Project X. R.O.C. Bunker.

Project No. PX0057.


One day, a member was watching Anglia News and they did a section on an Estate Agent who was selling an old Royal Observer Corps Bunker. It was by closed bid and so we bid and also bid for the contents which was in a separate lot. A while later we were informed we was successful and it was transferred to us just as if we were buying a house with solicitors etc. This was quickly restored inside and we collected the contents for renovation. It had been dug out and completely rebuilt not long before being decommissioned. The pump was freed and we pumped the water out of the sump and painted it inside with damp proof paint. Items required to finish the full compliment of equipment were being sort at quite a high level but apparently have gone into mothballs. This includes the Bomb power meter, the Fixed survey meter and the training unit for this. Oh and the R.A.F. bunk beds ! The siren issued to these bunkers can sometimes be seen at military sales.

Main room.

Bunker entrance.

Door back out to shaft. To the right is the loo.

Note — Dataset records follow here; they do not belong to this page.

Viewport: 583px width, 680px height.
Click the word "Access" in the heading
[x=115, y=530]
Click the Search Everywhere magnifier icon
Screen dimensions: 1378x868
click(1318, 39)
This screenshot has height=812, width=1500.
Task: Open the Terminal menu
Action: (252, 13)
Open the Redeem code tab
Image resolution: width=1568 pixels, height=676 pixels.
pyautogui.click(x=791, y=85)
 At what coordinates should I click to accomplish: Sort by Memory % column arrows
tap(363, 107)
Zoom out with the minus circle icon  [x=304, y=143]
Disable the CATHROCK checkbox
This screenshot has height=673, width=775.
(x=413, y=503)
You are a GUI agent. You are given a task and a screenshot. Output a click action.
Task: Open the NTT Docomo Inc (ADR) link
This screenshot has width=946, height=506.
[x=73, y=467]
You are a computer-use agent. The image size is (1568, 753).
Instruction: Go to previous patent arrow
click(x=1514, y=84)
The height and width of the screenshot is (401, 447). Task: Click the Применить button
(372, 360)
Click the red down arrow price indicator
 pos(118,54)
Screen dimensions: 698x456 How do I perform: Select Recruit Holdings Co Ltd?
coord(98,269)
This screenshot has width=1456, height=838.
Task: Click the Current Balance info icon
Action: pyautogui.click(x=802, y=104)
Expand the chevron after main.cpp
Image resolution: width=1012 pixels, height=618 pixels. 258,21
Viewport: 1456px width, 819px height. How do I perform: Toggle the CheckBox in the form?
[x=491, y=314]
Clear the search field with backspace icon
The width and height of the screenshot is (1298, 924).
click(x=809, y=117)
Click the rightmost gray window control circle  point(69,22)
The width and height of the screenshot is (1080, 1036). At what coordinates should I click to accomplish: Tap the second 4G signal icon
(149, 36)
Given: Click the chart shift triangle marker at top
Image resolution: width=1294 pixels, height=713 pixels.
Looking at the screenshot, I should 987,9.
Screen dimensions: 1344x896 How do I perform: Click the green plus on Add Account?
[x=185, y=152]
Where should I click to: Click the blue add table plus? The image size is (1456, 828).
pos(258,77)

This R.O.C. Bunkers History provided by a local historian.

In 1936, when the possibility of War with Nazi Germany became increasingly likely, a Royal Observer Corp. post was opened at March. This post was part of the national aircraft tracking and height finding system to provide this crucial information for Fighter Command, in pre-radar days, which enabled us to secure victory in The Battle of Britain and throughout the Second World War. Following the end of the War, the post was transferred underground to enable it to continue in a new role that of providing radiological information if the Cold War became a Shooting War. During this second phase, the post was re-built in the late 1980s because of its importance in providing data to the United Kingdom Warning and Monitoring Organization. However it was eventually closed in September 1991 at the conclusion of the Cold War after some 55 years service to the nation. Throughout these 55 years, it was manned by volunteers from the local community often in arduous conditions. During the Second World War, the post members were witness to the heroism of a young airman from Australia, Pilot Officer J. Hocking, who gave his life rather than crash his crippled aircraft onto the town of March. When in the 1980s the community of March wished to mark his heroism, members of the Royal Observer Corp. played a key role in fund raising.